If film matters as something other than product, if fictional stories serve a purpose, as our brains wrestle with the details and logic of a film as something to consider as simulation, of lessons learned without going through the experience ourselves, then we can make room for life in its variations. We can accept that not all people who appear on screen should operate under a list of prescribed rules. And it seems an ever more precarious ledge as the power of social media can be used for positive change, but so often the nuance gets lost in 140 characters, or reasonable arguments are never seen, failing to penetrate the cacophony. Complex characters should not just be indicated by what sort of leather jacket they wear.
It's a movie of its time and of a more distant time, and it has the "issues" of objectification and all the usual "male gaze" stuff they load you up with in narrative studies classes. But there's also another current running underneath all that - and like a lot of Westerns (or war movies or noir), it's the women living on the edge of the world where these stories take place in supposedly masculine worlds, who are the ones who are the most unbreakable. And, I think, in the end that's what all of the men in Once Upon a Time in the West look to Jill for. She's going to be the one to master this wild of killers of outlaws and make it civilization by will alone.

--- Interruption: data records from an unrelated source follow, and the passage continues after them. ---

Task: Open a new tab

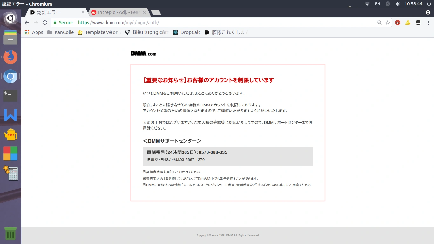Action: tap(156, 13)
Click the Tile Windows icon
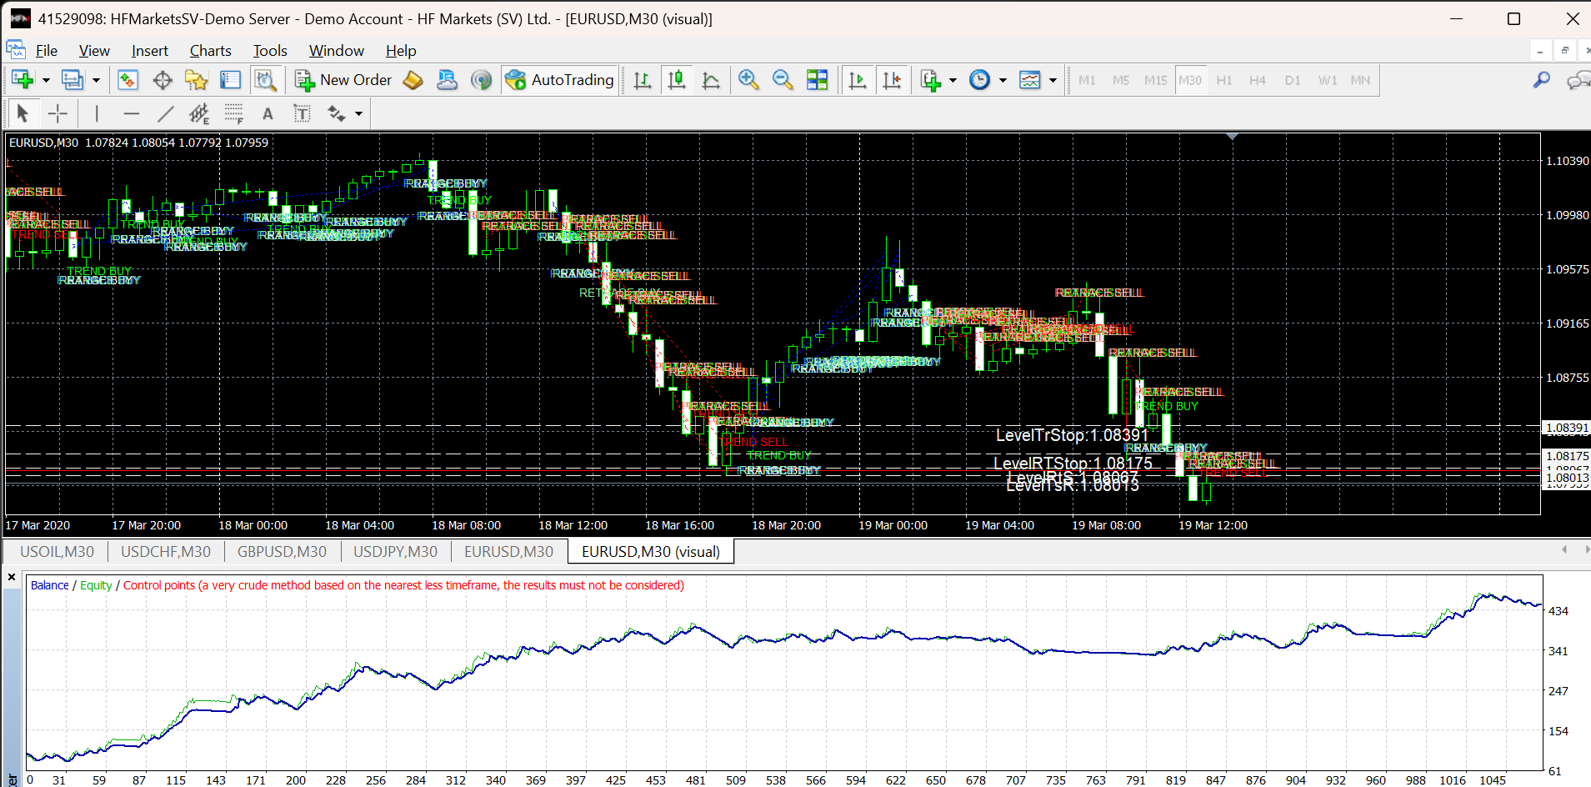The width and height of the screenshot is (1591, 787). point(817,80)
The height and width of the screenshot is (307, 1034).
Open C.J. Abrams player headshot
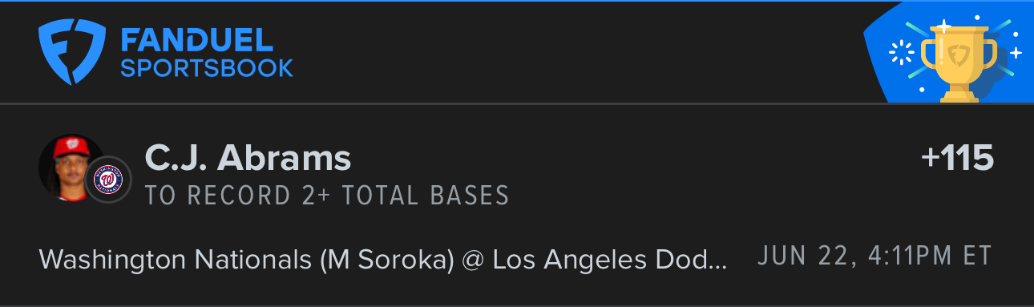[70, 168]
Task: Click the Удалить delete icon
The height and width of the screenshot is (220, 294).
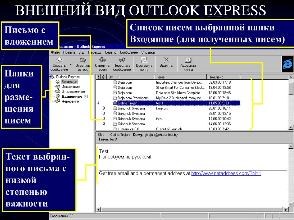Action: tap(166, 62)
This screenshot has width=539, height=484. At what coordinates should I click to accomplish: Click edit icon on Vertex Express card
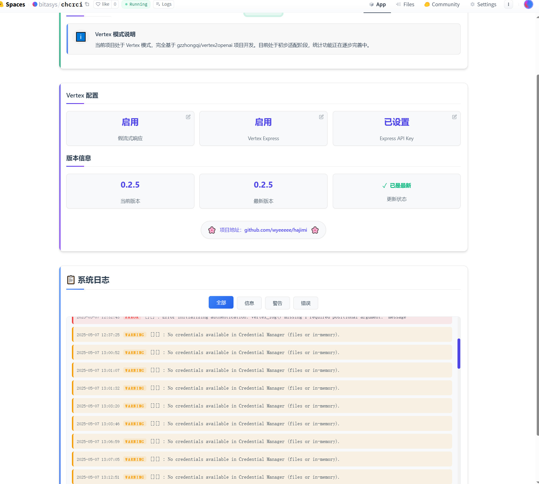321,117
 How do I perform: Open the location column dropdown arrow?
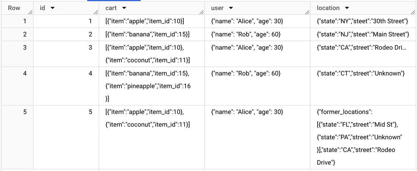pos(347,8)
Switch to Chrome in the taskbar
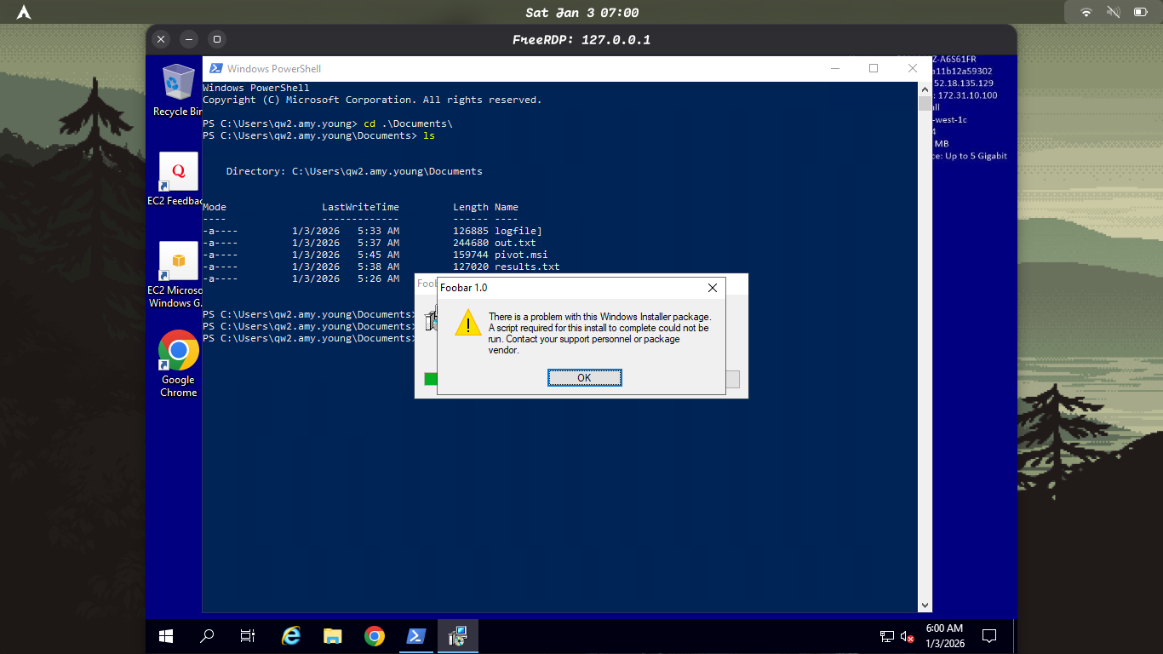Image resolution: width=1163 pixels, height=654 pixels. pos(374,636)
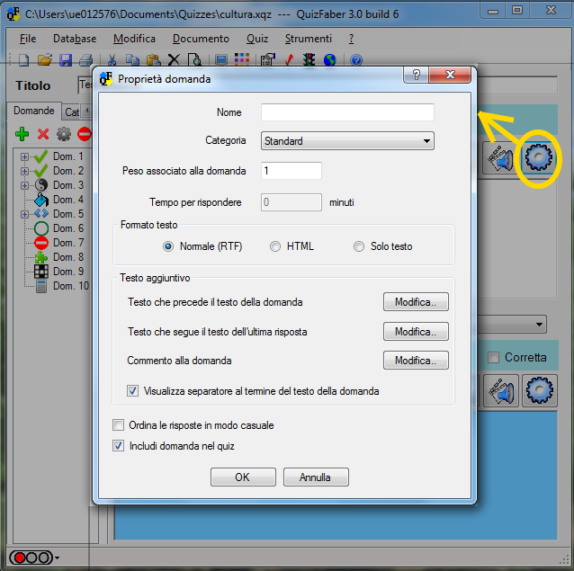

There are many ways to give and take power in a story (and we're not talking about an actual, real-life event). And I'm not giving a prescription for how people should behave in their personal lives when the unthinkable occurs. But what I am interested in is that point where we say "okay, we've crossed the polite-conversation barrier. We've created these characters and this scene. Can we tolerate that conversation in a fictional simulation, no matter the perspective of whomever put it to film, or are we going to take offense and ask that the film no longer exist?"